--- Estratto della fonte ---

Ricorso per Cassazione contro Patteggiamento: i Limiti secondo la Suprema Corte
L’accesso ai riti alternativi come il patteggiamento offre indubbi vantaggi in termini di economia processuale, ma quali sono i limiti per contestare la sentenza che ne deriva? Una recente ordinanza della Corte di Cassazione chiarisce i confini entro cui è ammissibile un ricorso per cassazione patteggiamento, soprattutto quando si contesta la qualificazione giuridica del reato. Analizziamo questa importante decisione per comprendere quando e come è possibile impugnare una sentenza di applicazione della pena su richiesta delle parti.
I Fatti di Causa
Il caso trae origine dalla decisione di un imputato di ricorrere per cassazione avverso una sentenza emessa dal Giudice per le Indagini Preliminari. Tale sentenza aveva applicato la pena concordata tra l’imputato e il Pubblico Ministero, secondo la procedura del patteggiamento prevista dall’art. 444 del codice di procedura penale, per un reato in materia di stupefacenti (art. 73, comma 1, d.P.R. 309/1990).
Nel suo ricorso, l’imputato lamentava una violazione di legge e un vizio di motivazione, sostenendo che il giudice di merito avesse commesso un errore nella qualificazione giuridica dei fatti contestati.
La Decisione della Corte e il Ricorso per Cassazione Patteggiamento
La Settima Sezione Penale della Corte di Cassazione ha dichiarato il ricorso inammissibile. La Corte ha ribadito un principio fondamentale: le sentenze di patteggiamento hanno vie di impugnazione molto più ristrette rispetto alle sentenze emesse al termine di un dibattimento ordinario. La legge, in particolare l’art. 448, comma 2-bis, c.p.p., elenca tassativamente i motivi per cui è possibile presentare ricorso.
Il ricorso per cassazione patteggiamento proposto dall’imputato è stato ritenuto generico e, soprattutto, al di fuori dei casi specificamente previsti dalla normativa, portando a una dichiarazione di inammissibilità “de plano”, ovvero senza la celebrazione di un’udienza formale.
Le Motivazioni della Sentenza
La motivazione della Corte si fonda su consolidati principi giurisprudenziali. I giudici hanno specificato che la possibilità di contestare la qualificazione giuridica del fatto in un ricorso contro una sentenza di patteggiamento è estremamente limitata. Tale contestazione è ammissibile solo ed esclusivamente quando la qualificazione adottata dal giudice risulti, con “indiscussa immediatezza, palesemente eccentrica rispetto al contenuto del capo di imputazione”.

--- Dati mostrati ---

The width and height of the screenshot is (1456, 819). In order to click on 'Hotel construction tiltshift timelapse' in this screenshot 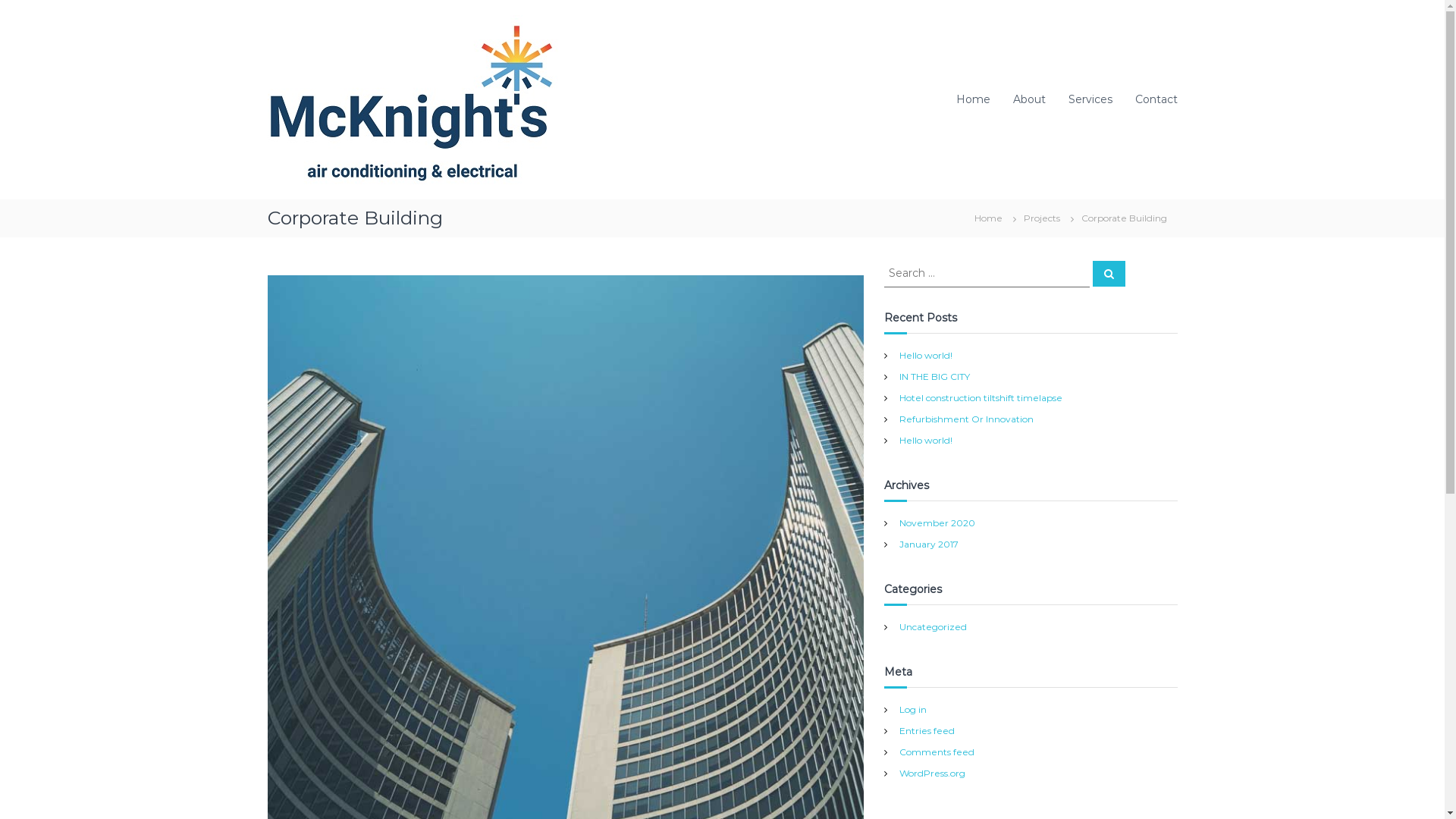, I will do `click(899, 396)`.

---

== Compito 1 ==
Nell'articolo sul patteggiamento, quale sezione della Corte di Cassazione ha dichiarato inammissibile il ricorso?
== Compito 2 ==
Ricopia dall'articolo sul patteggiamento il brano che va da "Il ricorso per cassazione patteggiamento proposto" fino a "di un’udienza formale." incluso.
I dati non hanno alcun ruolo in questo compito.

== Risultato corretto 1 ==
La Settima Sezione Penale.

== Risultato corretto 2 ==
Il ricorso per cassazione patteggiamento proposto dall’imputato è stato ritenuto generico e, soprattutto, al di fuori dei casi specificamente previsti dalla normativa, portando a una dichiarazione di inammissibilità “de plano”, ovvero senza la celebrazione di un’udienza formale.